# Is there a way to tell how old my hedgie is?



## kaotichouse (Oct 15, 2008)

Hi all, this is my first post! Yay lol...Anyway, I bought a Hedgie from a pet store recently(I know pet stores are bad, but I cosider this to be more of a rescue, poor conditions!) I'm wondering if there is a way to tell how old Spike is? I've researched and found out he is an Algerian Chocolate, but I really want to know his age. He is a very adventerious little guy and I love him to bits!
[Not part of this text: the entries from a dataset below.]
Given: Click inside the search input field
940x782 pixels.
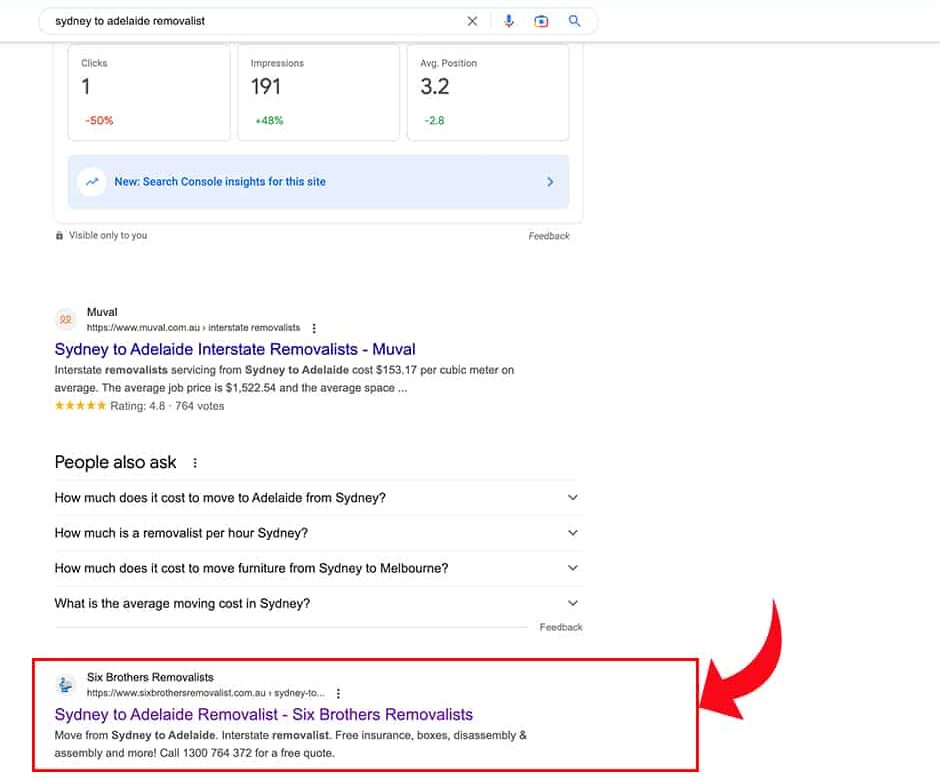Looking at the screenshot, I should pyautogui.click(x=250, y=21).
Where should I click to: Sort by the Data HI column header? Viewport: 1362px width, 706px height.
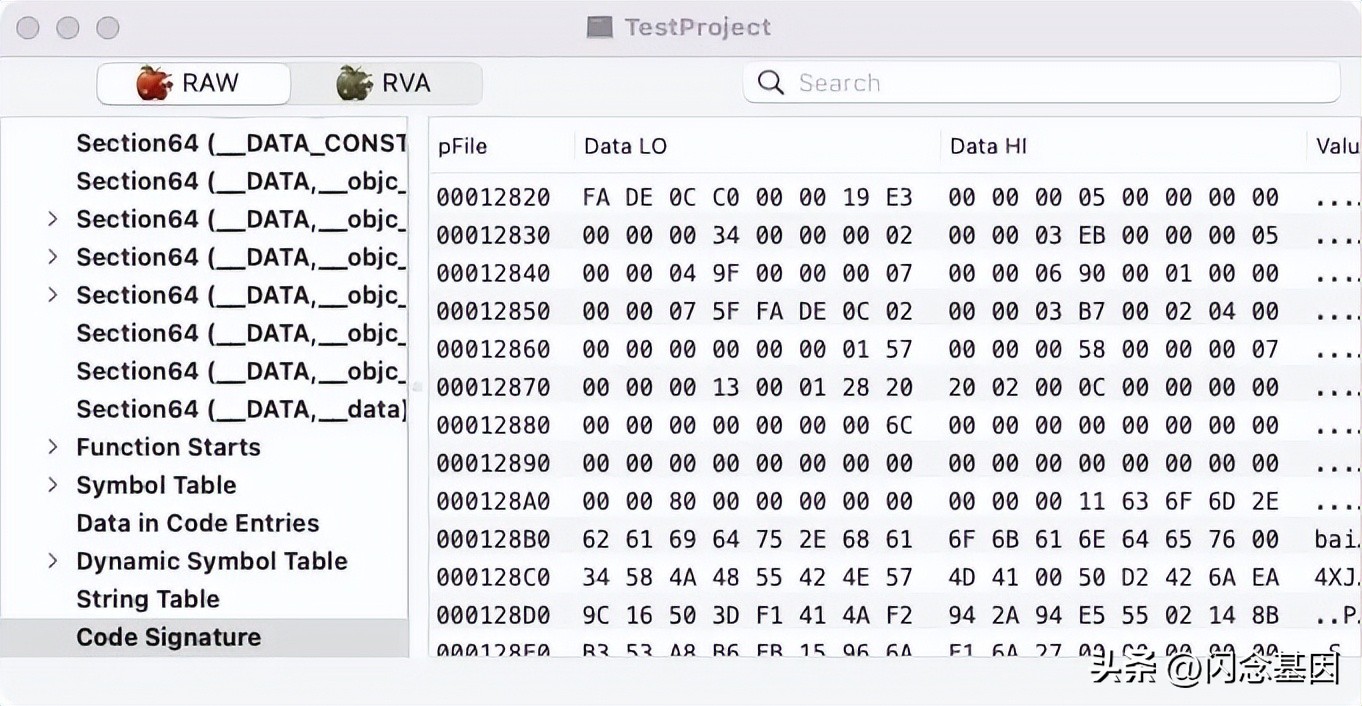988,146
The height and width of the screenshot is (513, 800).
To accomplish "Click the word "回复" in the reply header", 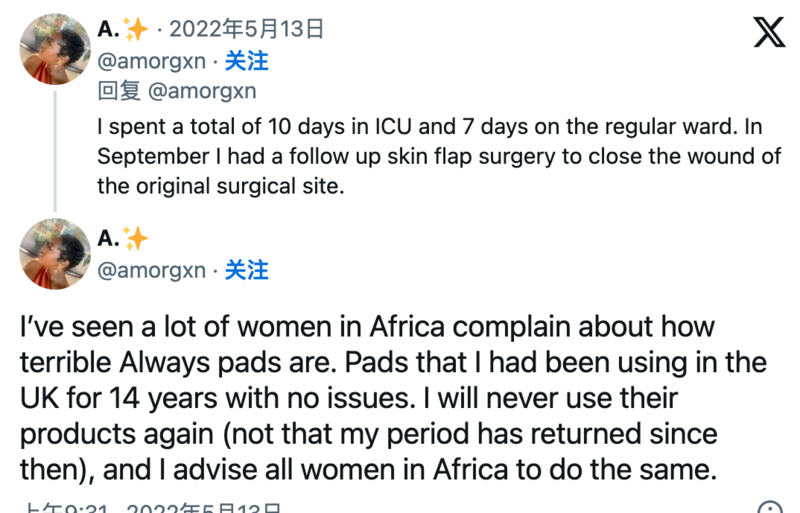I will point(119,92).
Oh, one more thing. He is particularly agressive to one of my husbands sweaters...it's quite odd really, he will bite at it and shake his head and not let go. We thought it was just my husband for some reason, but no, when I was wearing the sweater Spike did the same thing. Needless to say, neither of us wears "evil" :twisted: sweater anymore when we have Spike out. Could any of you offer some insight as to why Spike acts this way to just this particular sweater??

Thanks for reading!


----------



## Hedgiepets (Aug 21, 2008)

It is really hard to tell the age of a hedgehog. If he is quilling, he is under 6 mos old.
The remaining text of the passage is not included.